• **Work request**
The pictures are to be dropped, and the records below are to be restated word for word.

• **Supplied entries**

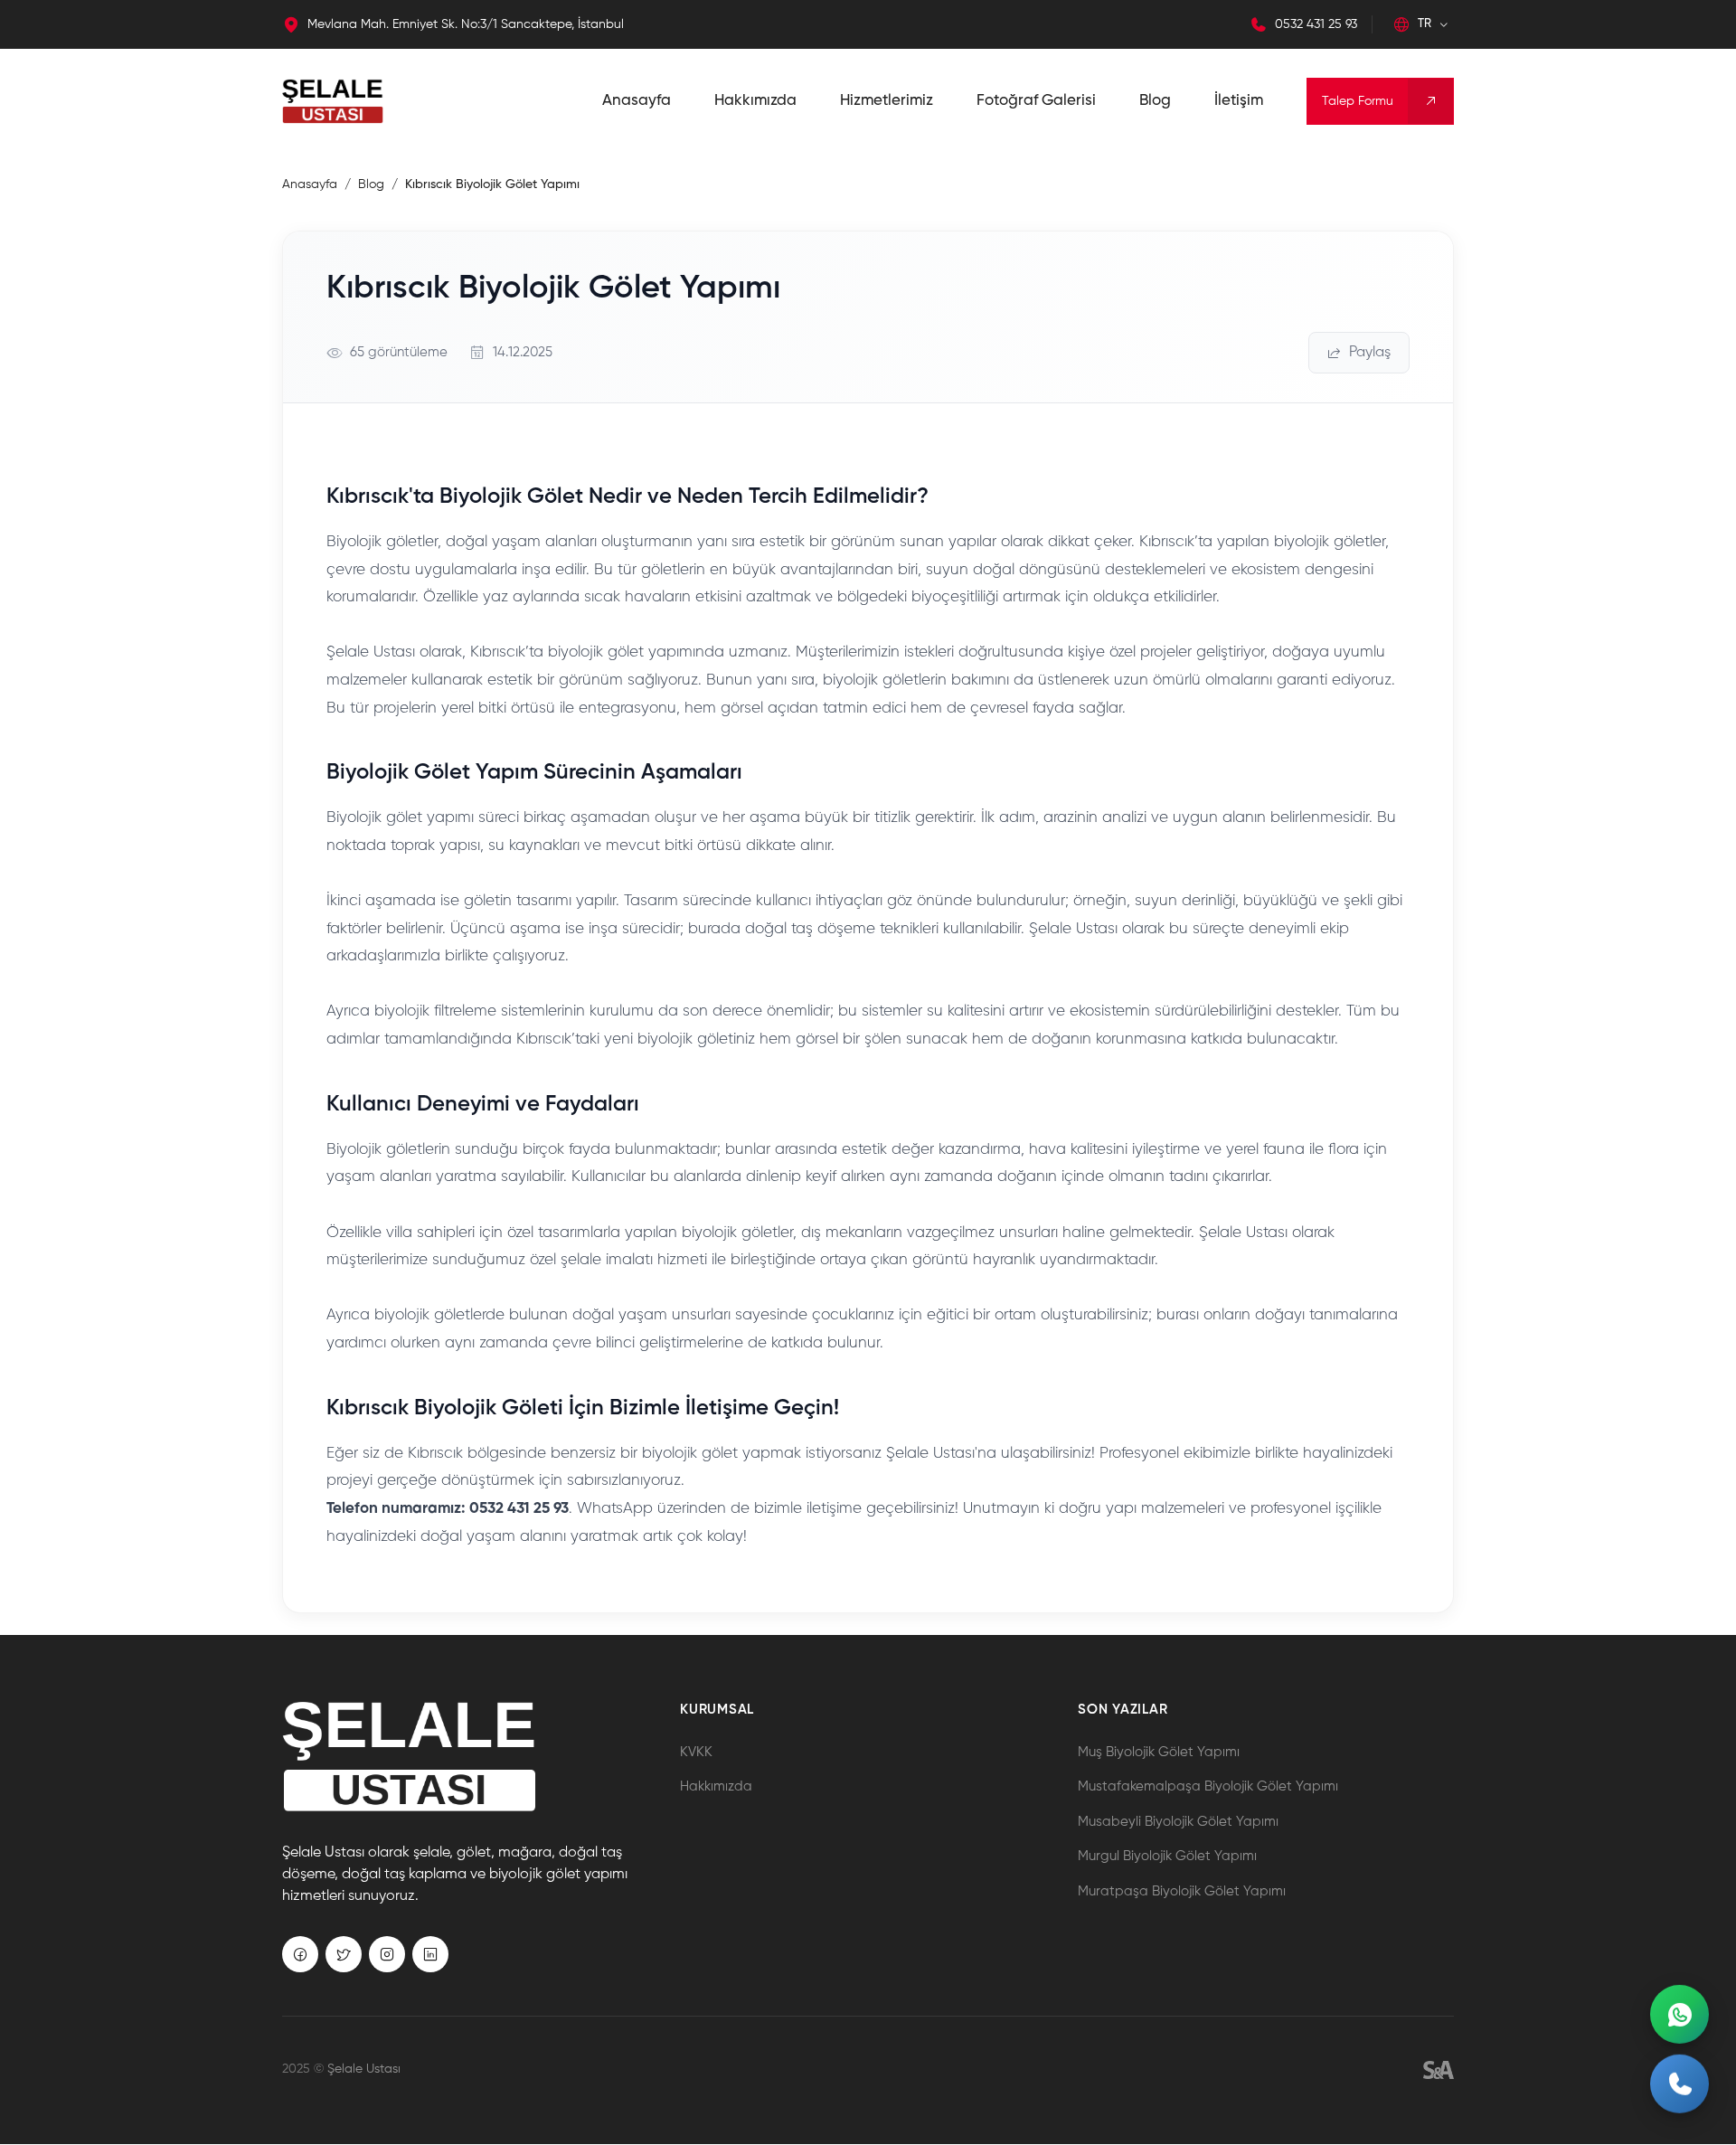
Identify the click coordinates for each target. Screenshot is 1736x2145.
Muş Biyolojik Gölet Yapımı (1159, 1752)
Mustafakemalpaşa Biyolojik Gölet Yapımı (1208, 1786)
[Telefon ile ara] (1679, 2088)
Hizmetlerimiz (886, 101)
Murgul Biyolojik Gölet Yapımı (1167, 1856)
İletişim (1238, 101)
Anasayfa (636, 101)
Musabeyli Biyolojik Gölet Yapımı (1178, 1821)
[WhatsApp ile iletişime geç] (1679, 2014)
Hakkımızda (755, 101)
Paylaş (1370, 352)
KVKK (696, 1752)
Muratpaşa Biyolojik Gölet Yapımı (1182, 1891)
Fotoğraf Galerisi (1036, 101)
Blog (1155, 101)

• **Exercise result**
Identify the click coordinates for each target. Screenshot is 1736x2145.
Muş Biyolojik Gölet Yapımı (1159, 1752)
Mustafakemalpaşa Biyolojik Gölet Yapımı (1208, 1786)
[Telefon ile ara] (1679, 2088)
Hizmetlerimiz (886, 101)
Murgul Biyolojik Gölet Yapımı (1167, 1856)
İletişim (1238, 101)
Anasayfa (636, 101)
Musabeyli Biyolojik Gölet Yapımı (1178, 1821)
[WhatsApp ile iletişime geç] (1679, 2014)
Hakkımızda (755, 101)
Paylaş (1370, 352)
KVKK (696, 1752)
Muratpaşa Biyolojik Gölet Yapımı (1182, 1891)
Fotoğraf Galerisi (1036, 101)
Blog (1155, 101)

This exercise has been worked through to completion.